Stated problem →
Rewrite the data below with "settings" replaced by "preferences" and everything else left as it is.
------------------------
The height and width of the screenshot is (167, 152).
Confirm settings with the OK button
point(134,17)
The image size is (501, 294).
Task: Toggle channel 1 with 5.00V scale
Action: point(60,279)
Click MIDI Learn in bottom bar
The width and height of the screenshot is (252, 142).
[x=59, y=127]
------------------------
Exercise answer →
The height and width of the screenshot is (167, 152).
Confirm preferences with the OK button
point(134,17)
The image size is (501, 294).
Task: Toggle channel 1 with 5.00V scale
Action: point(60,279)
Click MIDI Learn in bottom bar
The width and height of the screenshot is (252, 142).
[x=59, y=127]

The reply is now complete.